(Records from a collection)
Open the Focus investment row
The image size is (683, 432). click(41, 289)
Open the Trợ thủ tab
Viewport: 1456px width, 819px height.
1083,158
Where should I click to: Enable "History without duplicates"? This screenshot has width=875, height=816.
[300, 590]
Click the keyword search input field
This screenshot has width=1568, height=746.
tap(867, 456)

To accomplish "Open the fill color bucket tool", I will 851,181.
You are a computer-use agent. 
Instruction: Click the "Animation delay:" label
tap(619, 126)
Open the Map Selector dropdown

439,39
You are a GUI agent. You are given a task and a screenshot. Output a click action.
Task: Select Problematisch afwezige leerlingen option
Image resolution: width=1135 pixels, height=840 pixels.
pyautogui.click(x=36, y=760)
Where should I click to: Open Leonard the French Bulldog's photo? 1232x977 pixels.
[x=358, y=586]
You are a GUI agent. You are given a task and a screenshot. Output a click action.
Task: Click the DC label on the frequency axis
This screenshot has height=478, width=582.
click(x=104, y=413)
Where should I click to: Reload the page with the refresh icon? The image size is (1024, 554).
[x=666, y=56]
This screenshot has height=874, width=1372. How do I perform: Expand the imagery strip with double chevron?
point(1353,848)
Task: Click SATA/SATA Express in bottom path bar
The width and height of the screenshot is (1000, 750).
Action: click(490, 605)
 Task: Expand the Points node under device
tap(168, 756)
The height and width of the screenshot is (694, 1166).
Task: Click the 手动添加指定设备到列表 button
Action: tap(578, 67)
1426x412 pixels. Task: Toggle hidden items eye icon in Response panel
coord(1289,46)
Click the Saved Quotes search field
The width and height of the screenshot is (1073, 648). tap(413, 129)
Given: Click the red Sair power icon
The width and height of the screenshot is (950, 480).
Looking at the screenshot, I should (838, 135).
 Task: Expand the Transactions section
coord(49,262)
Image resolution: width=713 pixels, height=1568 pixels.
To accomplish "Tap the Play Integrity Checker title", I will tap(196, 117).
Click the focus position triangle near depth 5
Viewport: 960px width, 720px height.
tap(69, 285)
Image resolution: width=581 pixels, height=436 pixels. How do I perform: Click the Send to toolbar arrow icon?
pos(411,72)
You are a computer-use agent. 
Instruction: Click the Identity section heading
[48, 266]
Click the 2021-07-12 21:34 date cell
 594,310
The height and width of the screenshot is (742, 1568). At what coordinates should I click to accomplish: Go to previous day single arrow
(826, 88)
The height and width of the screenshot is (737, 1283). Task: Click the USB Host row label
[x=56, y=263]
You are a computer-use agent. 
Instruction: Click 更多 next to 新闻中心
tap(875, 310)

GOAL OF THE EXERCISE: Would you please give all of the records again exactly as they stand?

SOLUTION TO THIS TASK:
Open the Focus investment row
The image size is (683, 432). click(41, 289)
Open the Trợ thủ tab
Viewport: 1456px width, 819px height.
1083,158
Where should I click to: Enable "History without duplicates"? This screenshot has width=875, height=816.
[300, 590]
Click the keyword search input field
This screenshot has width=1568, height=746.
tap(867, 456)

To accomplish "Open the fill color bucket tool", I will 851,181.
You are a computer-use agent. 
Instruction: Click the "Animation delay:" label
tap(619, 126)
Open the Map Selector dropdown

439,39
You are a GUI agent. You are given a task and a screenshot. Output a click action.
Task: Select Problematisch afwezige leerlingen option
Image resolution: width=1135 pixels, height=840 pixels.
pyautogui.click(x=36, y=760)
Where should I click to: Open Leonard the French Bulldog's photo? 1232x977 pixels.
[x=358, y=586]
You are a GUI agent. You are given a task and a screenshot. Output a click action.
Task: Click the DC label on the frequency axis
This screenshot has height=478, width=582.
click(x=104, y=413)
Where should I click to: Reload the page with the refresh icon? The image size is (1024, 554).
[x=666, y=56]
This screenshot has height=874, width=1372. How do I perform: Expand the imagery strip with double chevron?
point(1353,848)
Task: Click SATA/SATA Express in bottom path bar
The width and height of the screenshot is (1000, 750).
Action: click(490, 605)
 Task: Expand the Points node under device
tap(168, 756)
The height and width of the screenshot is (694, 1166).
Task: Click the 手动添加指定设备到列表 button
Action: tap(578, 67)
1426x412 pixels. Task: Toggle hidden items eye icon in Response panel
coord(1289,46)
Click the Saved Quotes search field
The width and height of the screenshot is (1073, 648). tap(413, 129)
Given: Click the red Sair power icon
The width and height of the screenshot is (950, 480).
Looking at the screenshot, I should (838, 135).
 Task: Expand the Transactions section
coord(49,262)
Image resolution: width=713 pixels, height=1568 pixels.
To accomplish "Tap the Play Integrity Checker title", I will tap(196, 117).
Click the focus position triangle near depth 5
Viewport: 960px width, 720px height.
tap(69, 285)
Image resolution: width=581 pixels, height=436 pixels. How do I perform: Click the Send to toolbar arrow icon?
pos(411,72)
You are a computer-use agent. 
Instruction: Click the Identity section heading
[48, 266]
Click the 2021-07-12 21:34 date cell
 594,310
The height and width of the screenshot is (742, 1568). At what coordinates should I click to accomplish: Go to previous day single arrow
(826, 88)
The height and width of the screenshot is (737, 1283). Task: Click the USB Host row label
[x=56, y=263]
You are a computer-use agent. 
Instruction: Click 更多 next to 新闻中心
tap(875, 310)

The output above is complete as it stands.